Hilden Behinderte fürchten neuen Sparzwang
Hilden · Der Beirat hat eine Menge Ideen - und eine neue Beraterin für Blinde und Sehbehinderte.
Anca Skerutsch ist ab sofort Ansprechpartnerin für die Blinden und Sehbehinderten in Hilden. Die promovierte 66-Jährige ist dem neuen Behindertenbeirat beratend beigeordnet und ist bereits mit dem Angebot eines monatlichen Treffens für Interessierte gestartet. Das nächste ist am 10. September um 14.30 Uhr im Awo-Haus an der Schulstraße und wendet sich ausdrücklich an "alle Sehbehinderten und Angehörigen, die an einem Austausch interessiert sind", erzählt Skerutsch im Redaktionsgespräch. Sie folgt in ihrem Ehrenamt Wolfgang Marold. Dieser hatte sich Ende letzten Jahres aus gesundheitlichen Gründen zurückgezogen.
Der Behindertenbeirat ist Mitte Juni neu gewählt worden (siehe Info), dabei wurde Klaus Dupke als Vorsitzender bestätigt. "Ich bin im Großen und Ganzen mit dem Standard in Hilden zufrieden", sagt er. "Wir befürchten aber, dass Wünschenswertes für den öffentlichen Raum dem Sparzwang zum Opfer fällt." Der Kämmerer hat eine Haushaltssperre für Hilden verhängt, welche Ausgaben sich die Stadt noch leistet, muss der Rat von Fall zu Fall entscheiden.

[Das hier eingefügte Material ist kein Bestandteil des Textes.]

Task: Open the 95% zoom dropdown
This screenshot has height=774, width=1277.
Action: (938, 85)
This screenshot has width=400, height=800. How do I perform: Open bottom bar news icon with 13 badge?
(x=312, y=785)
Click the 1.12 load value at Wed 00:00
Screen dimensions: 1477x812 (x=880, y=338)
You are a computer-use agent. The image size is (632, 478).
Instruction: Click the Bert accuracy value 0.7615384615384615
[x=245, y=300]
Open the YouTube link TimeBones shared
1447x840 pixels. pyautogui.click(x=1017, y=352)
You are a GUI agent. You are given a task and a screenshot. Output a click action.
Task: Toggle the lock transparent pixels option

Wünschenswert erscheint dem Beirat zum Beispiel: Leiteinrichtungen für Blinde zumindest für die Innenstadt zu installieren. Ohne die Leitsysteme kann sich ein Blinder kaum allein zurecht finden. Glätten des Kopfsteinpflasters für Rollstuhlfahrer. Verschiedene Schleifweisen waren bereits in der Testphase, nun ruht das Projekt. Mehr "sprechende Ampeln" für Blinde einzurichten, also Anlagen mit Piepton. Dabei gibt es immer wieder Probleme mit Anwohnern, die sich vom Piepen genervt zeigen. Ganz aktuell kümmert sich Dupke darum, dass die Behindertenparkplätze, die an verschiedenen Stellen der City Bauarbeiten zum Opfer gefallen sind, wieder eingerichtet werden. "Das geht gar nicht, die Parkplätze werden dringend gebraucht."
Dr. Anca Skerutsch, die mit ihrem Mann seit zehn Jahren in Hilden lebt, bringt viel Fachwissen mit: Mehr als 30 Jahre lang hat sie bei der Freizeitgemeinschaft Behinderte und Nichtbehinderte gearbeitet, die meiste Zeit als Leiterin des Familienunterstützenden Dienstes. "Ich bin mit der rechtlichen Lage bestens vertraut und bilde mich stets weiter", sagt die Frau, die selbst im Alter von 27 Jahren erblindet ist. Der Familienunterstützende Dienst kümmert sich um behinderte Kinder und Jugendliche in Kita und Schule, vermittelt Inklusionshelfer und ist Ansprechpartner für die Eltern. "Heutzutage werden Kinder viel zu schnell als ,behindert' bezeichnet", erzählt die gebürtige Rumänin. Früher habe man mehr Geduld gehabt etwa bei zappeligen Kindern mit hohem Bewegungsbedürfnis. Dagegen heiße die Diagnose heute oft ADHS (Aufmerksamkeitsdefizit-Syndrom). Damit ist das Kind "psychisch behindert". Skerutsch rät Eltern, Diagnosen, die ihnen merkwürdig vorkommen, auch zu hinterfragen: "Ich hatte einmal einen Fall von angeblich psychischer Behinderung. Dabei wollte da jemand nur einen Inklusionshelfer für seine Klasse . . ." Die Mutter habe sich damals erfolgreich gegen die Diagnose gewehrt.
Die Taschengeldbörse sei ein gut funktionierendes Instrument für Sehbehinderte, allerdings nur für den Nachmittag. "Viele Blinde bräuchten aber vormittags Hilfe, zum Beispiel zum Einkaufen." Auch Begleitung für Konzertbesuche am Abend sei erwünscht, die Begleitperson eines Behinderten hat freien Eintritt. Anca Skerutsch will versuchen, ehrenamtliche Helfer zu gewinnen und sie mit denjenigen zusammenzubringen, die die Hilfe benötigen.